The incidence of early onset colorectal cancer has increased nearly 50 percent in the last 30 years. A University of Colorado Cancer Center study presented at the American Society of Clinical Oncology (ASCO) Annual Meeting in Chicago aimed to identify factors that may aid in earlier diagnosis and treatment of the disease.
“The rising incidence of colorectal cancer in young adults is concerning,” says Gurprataap Sandhu, MD, fellow at the CU Cancer Center. “In addition to trying to identify the cause of this increase, it is crucial to diagnose these patients at an earlier stage to improve clinical outcomes.”
The results of the study found that there was a high incidence of advanced stage cancer and prolonged rectal bleeding history before diagnosis in young-onset patients with colorectal cancer. More than half of the 173 patients presented with rectal bleeding before diagnosis. On average, 294 days passed between the first time the patient noticed rectal bleeding and the time they were diagnosed. By the time of diagnosis, 37.8 percent of the patients were Stage IV.
“Our results show that young adult patients present with a much higher rate of Stage IV colorectal cancer compared to patients who are older than years of age,” says Sandhu. “This is especially significant as Stage IV patients have a much worse prognosis and are typically incurable with a few exceptions.”
Traditionally colorectal cancer screening starts at 50 years of age. However, the American Cancer Society (ACS) dropped the recommended screening age for average risk patients to 45 in response to the increase of early onset diagnoses.
“The finding of prolonged bleeding prior to diagnosis was a surprising. It is possible that the bleeding was attributed to hemorrhoids initially, leading to potential delay in seeking medical attention and ultimately diagnostic workup,” says Sandhu. “Patients and primary care physicians should be made aware this finding in order to facilitate timely referral for colonoscopy which may lead to earlier diagnosis, less advanced disease at diagnosis, and improved outcomes.”
More about early onset colorectal cancer
Colorectal cancer diagnoses in young people (under 50 years old) have been increasing significantly in the last decades. The reasons behind this are unclear but theories include the rising obesity in children, a decrease in childhood physical activity, and changes in the microbiome due to exposure to antibiotics.

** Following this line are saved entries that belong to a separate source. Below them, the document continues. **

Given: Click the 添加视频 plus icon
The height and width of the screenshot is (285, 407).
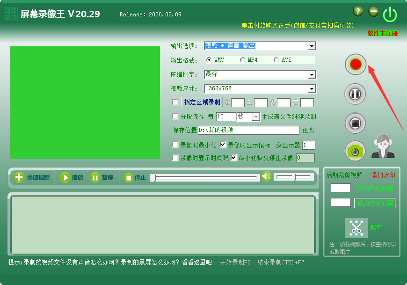Looking at the screenshot, I should coord(19,177).
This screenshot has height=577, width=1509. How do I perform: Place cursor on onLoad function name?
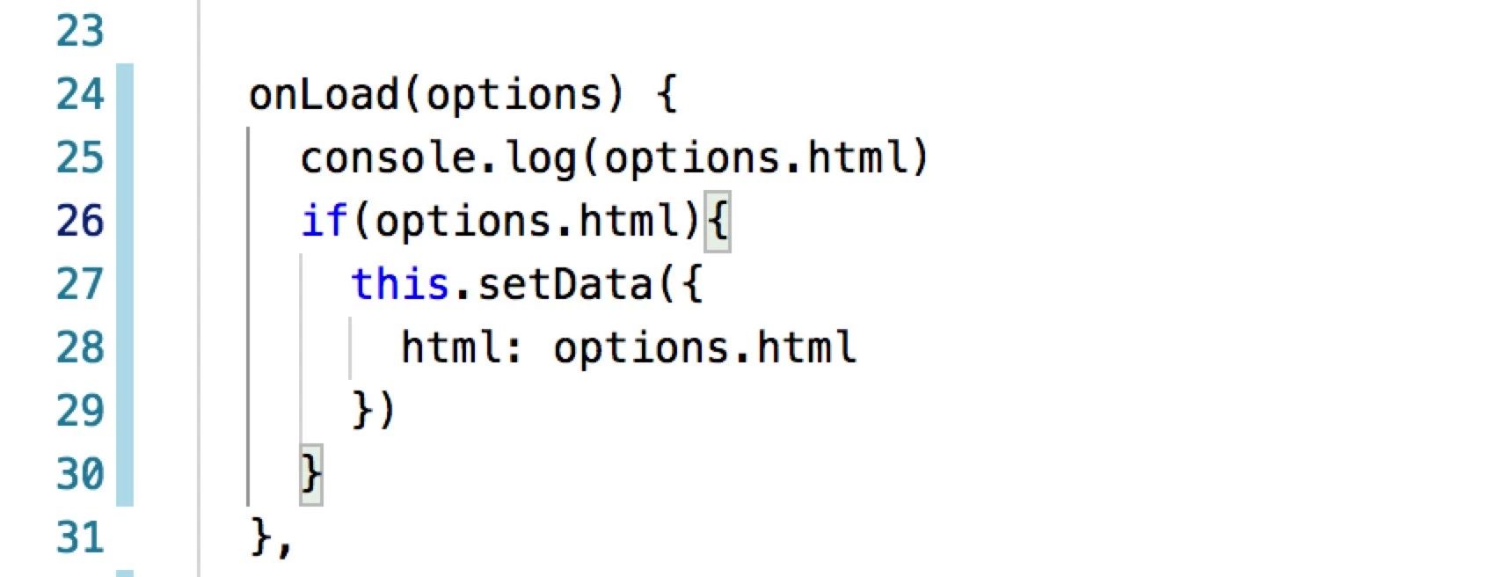pos(324,94)
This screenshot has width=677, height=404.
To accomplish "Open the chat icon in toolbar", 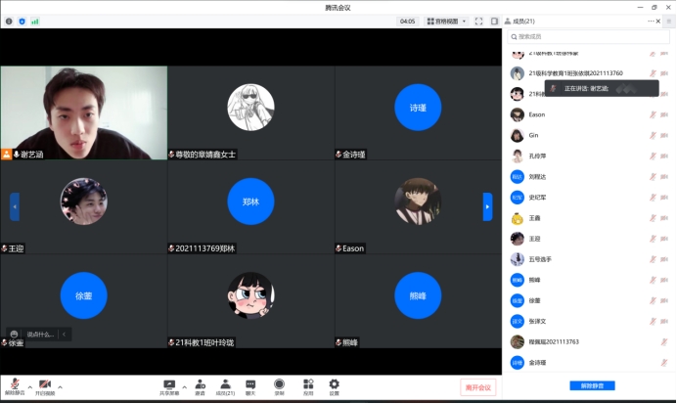I will (x=250, y=384).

According to a survey conducted by the Colorectal Cancer Alliance;
  • 82% of young cancer survivors were initially misdiagnosed
  • 73% were diagnosed at a later stage
  • 50% felt their symptoms were ignored
  • 62% did not have a family history
  • 67% saw at least two doctors before being diagnosed
If caught early, the average five-year survival rate for patients with colorectal cancer is 90 percent. This drops to 14 percent if diagnosed at later stages.